Outdoor heroes toil in the scorching sun to keep essential services safe

When super hot weather hits Hangzhou and breaks weather records, most people rush indoors to enjoy the air conditioning at work, home or in stores.

But that is not possible for some people whose work must continue under the glare of an unforgiving sun. They include traffic cops, garbage cleaners, security patrollers, delivery people, construction workers, and lifeguards, to name a few.

Those whose situation could be the worst are the garbage collectors.

Zhang Xiguo has been cleaning waste from the surface of West Lake for more than eight years. This summer it is suffering more than usual as there are more days with temperatures above 40 degrees Celsius than in previous years.

He drinks water “like crazy” to prevent dehydration and heatstroke, both of which are life-threatening. The surface of the lake is not as cool as people imagine, with waves of steam rising as early as 10 a.m. on some days.

“I drink 8 liters of water every day, but I’m always thirsty,” Zhang said. “I’m soaked after working for a few minutes.”

Ti Gong

Zhang Xiguo picks up trash from West Lake. With the recent heat waves, the job has many challenges.

Zhang and her team work at set times every day to avoid the heat as much as possible. He gets up at 5 a.m., takes a break at 10 a.m., then continues emptying the bins from 3:30 p.m. to 9 p.m.

“At 10 a.m., the sun reflects off the lake, creating a terrible glare. We have to turn back. Even at 7 p.m., the surface of the lake is still above 35 degrees Celsius,” Zhang said. “The work is difficult, but I am satisfied because I see that the lake is getting clean.”

Leaves and aquatic weeds frequently clog the lake outlets that Zhang and her colleagues have to clean for two hours every work day. If a typhoon hits the city, they have to unclog the outlets every hour.

Debris such as dead fish, leaves and branches, and trash thrown by tourists impact the water quality of the lake. After collecting the garbage, workers sort it and transport it to microbial treatment machines.

Other heroes working in the heat include patrol boats along the Qiantang River, which has what is believed to be the world’s largest tidal bore.

When the tide flows into the mouth of the river from Hangzhou Bay, the waves can reach a height of 9 meters.

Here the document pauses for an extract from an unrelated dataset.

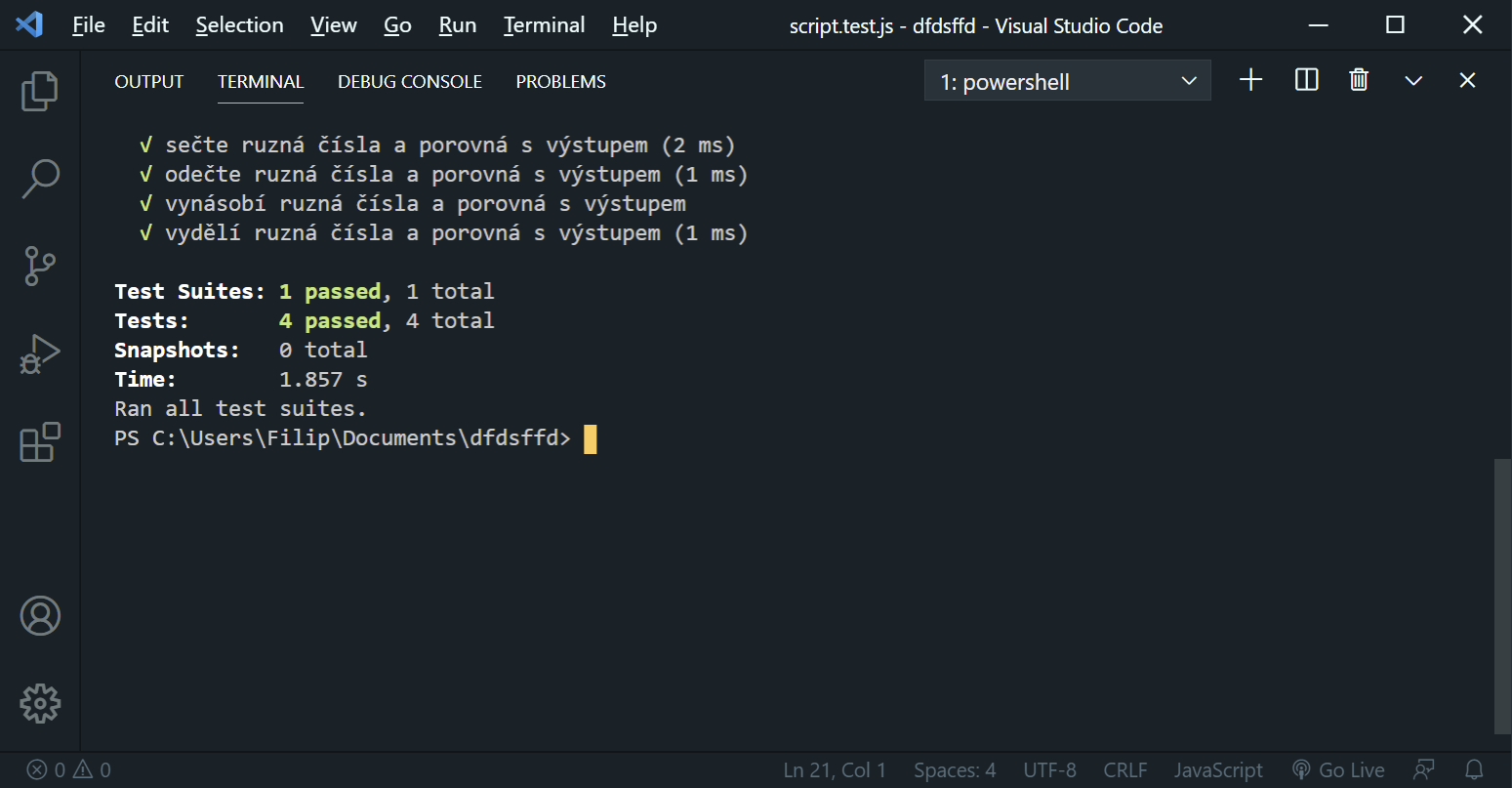Change language mode by clicking JavaScript
1512x788 pixels.
click(1218, 769)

The tides rise twice a day all year round, sometimes so quickly that people get stranded, and this can pose a potential danger to the public at any time. They are to warn out-of-town visitors who thought they might flee the rising tide and remind fishermen on a T-shaped weir that they might also be surprised by a low tide.

Sun Jia and his team have been working to ensure safety on the river for years.

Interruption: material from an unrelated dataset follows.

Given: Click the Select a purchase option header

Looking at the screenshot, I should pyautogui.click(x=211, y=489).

It takes several hours to inspect the Jiuxi section, and they patrol several times a day. The scorching weather causes their uniforms to remain constantly soaked.

Outdoor heroes toil in the scorching sun to keep essential services safe

Ti Gong

Sun Jia (left) leads his team on patrol in the Jiuxi section of the Qiantang River several times a day.

The local government has set up a station where patrollers work on shifts to oversee surveillance cameras along the river. But they can’t just bathe whenever they want.

“The sense of responsibility is paramount. The safety of the river is linked to every tourist. We cannot let our guard down,” Sun said.

On August 2, 2007, about thirty people were swept away by the tides and 11 of them died. In 2019, one of the three people taken from the Xiaoshan section died.

The average water level of Qiantang River is about 4 meters. Usually, the biggest waves appear in the first and third weeks of each lunar month. It has been calculated that the average thrust per cubic meter of water is 7 tons. The water can rise up to 7 meters if a typhoon adds weight to peak tidal forces.

The tides are best observed in September and their maximum is often around the 18th day of the eighth lunar month. As the days approach, Sun and his team are stepping up their patrols in tandem with the police and traffic authorities.